What to produce >>
What you return should match the data below exactly, with no pictures in it.

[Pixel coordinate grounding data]
_ _ _

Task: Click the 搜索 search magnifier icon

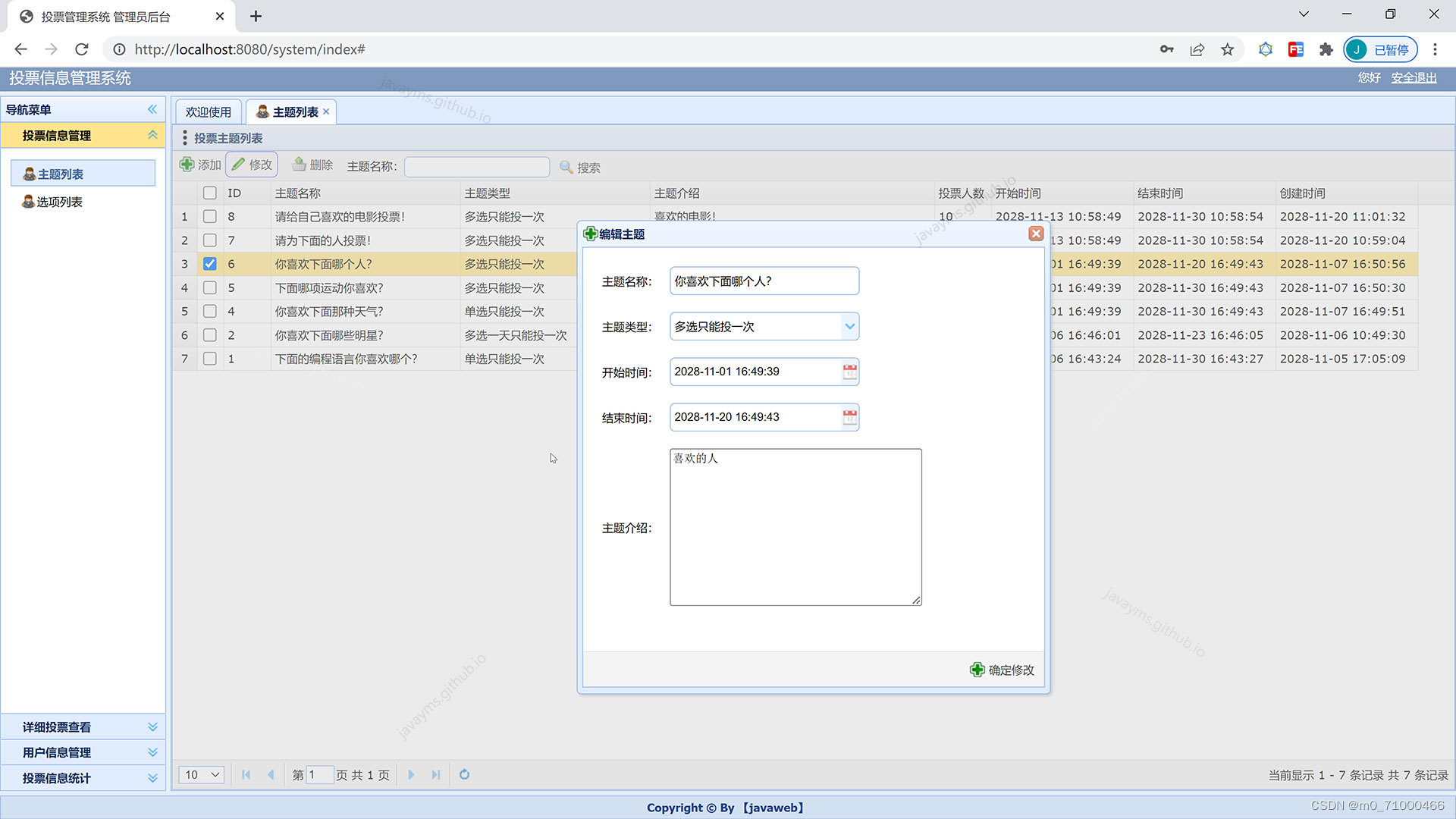Action: tap(566, 168)
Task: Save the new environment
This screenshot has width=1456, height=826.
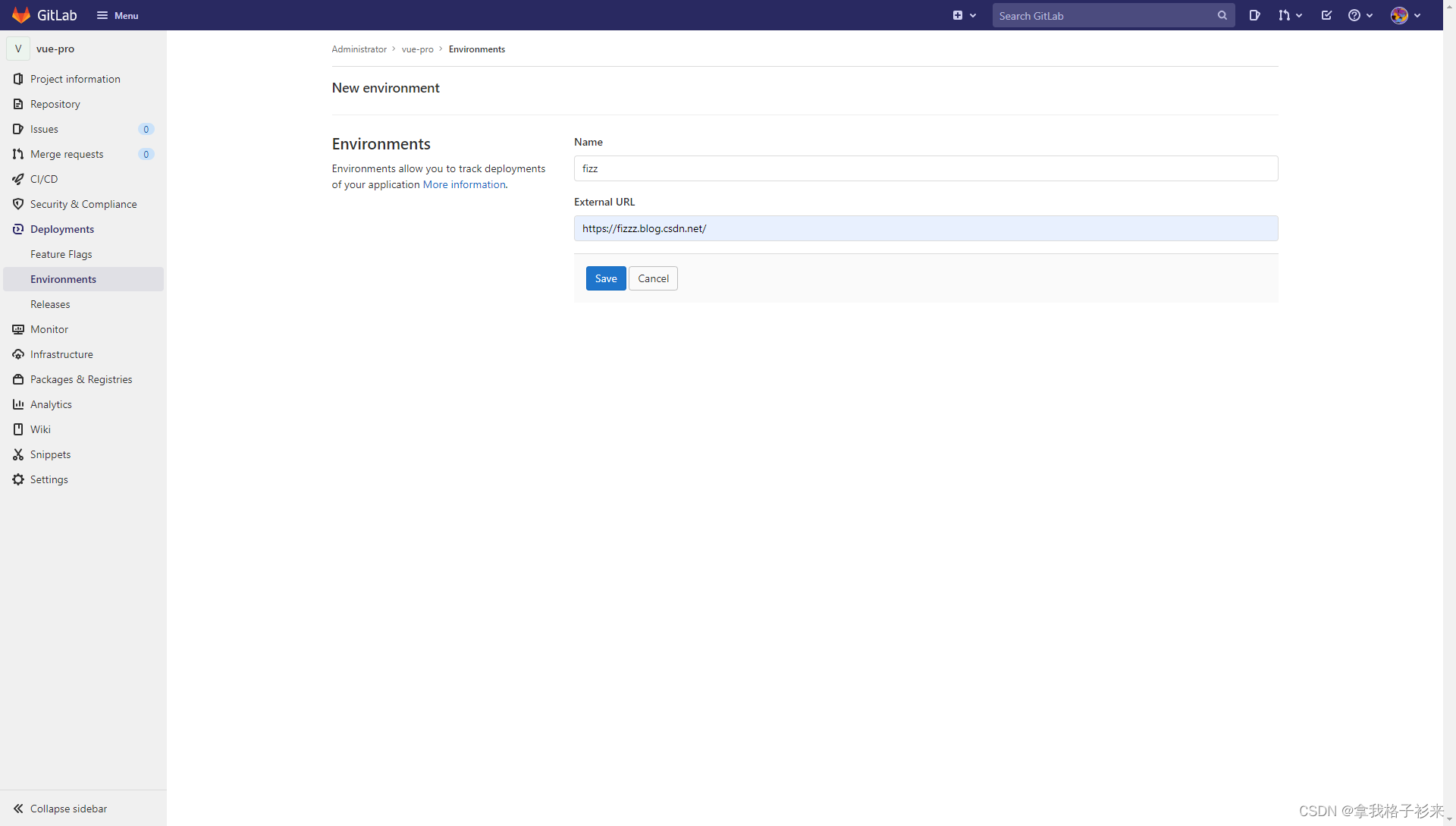Action: 605,278
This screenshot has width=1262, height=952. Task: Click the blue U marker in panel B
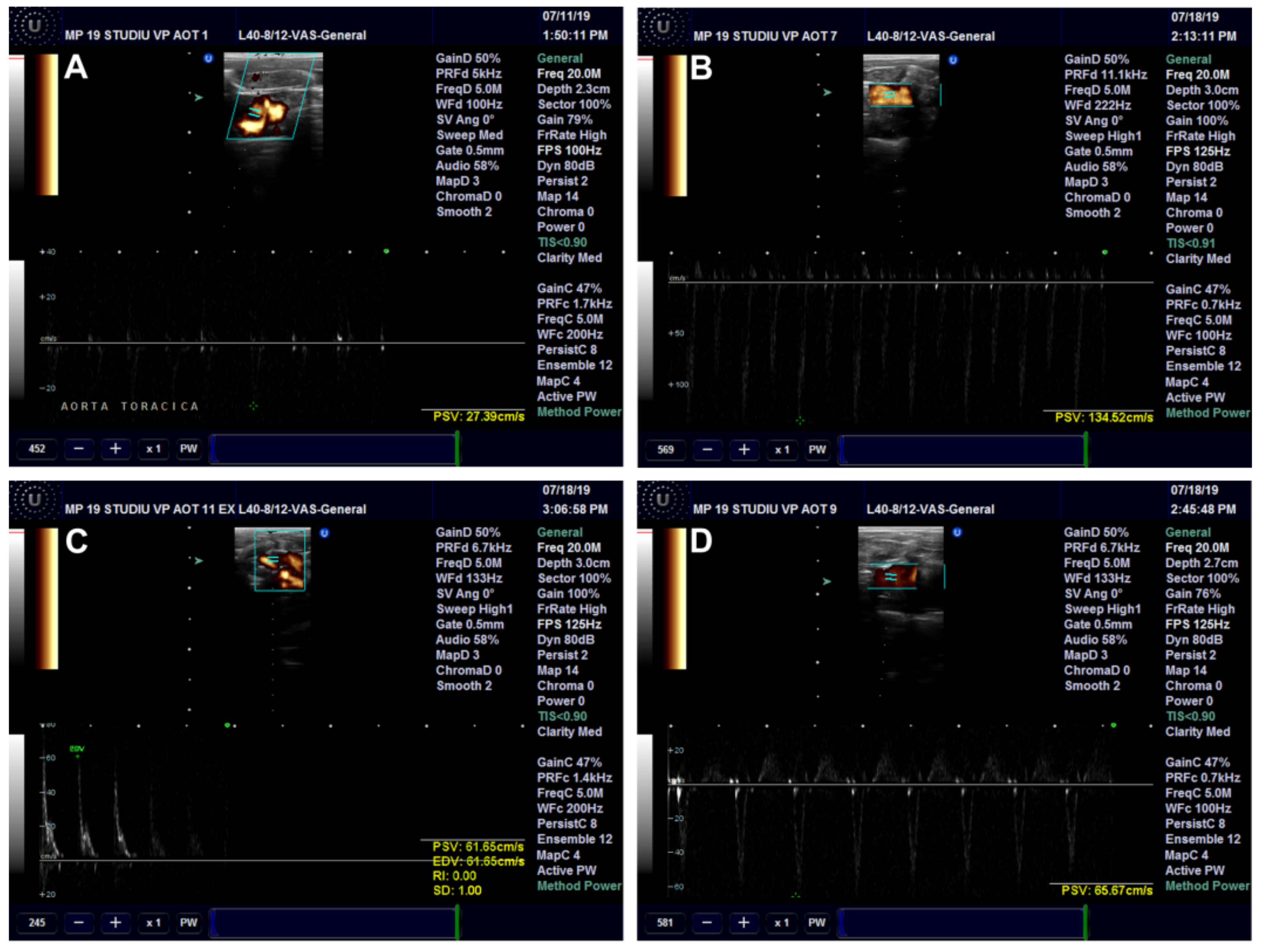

_ _ _

Solution to this problem >>
Task: Click the 搜索 search magnifier icon

Action: tap(566, 168)
Task: Save the new environment
This screenshot has width=1456, height=826.
Action: 605,278
This screenshot has width=1262, height=952. Task: Click the blue U marker in panel B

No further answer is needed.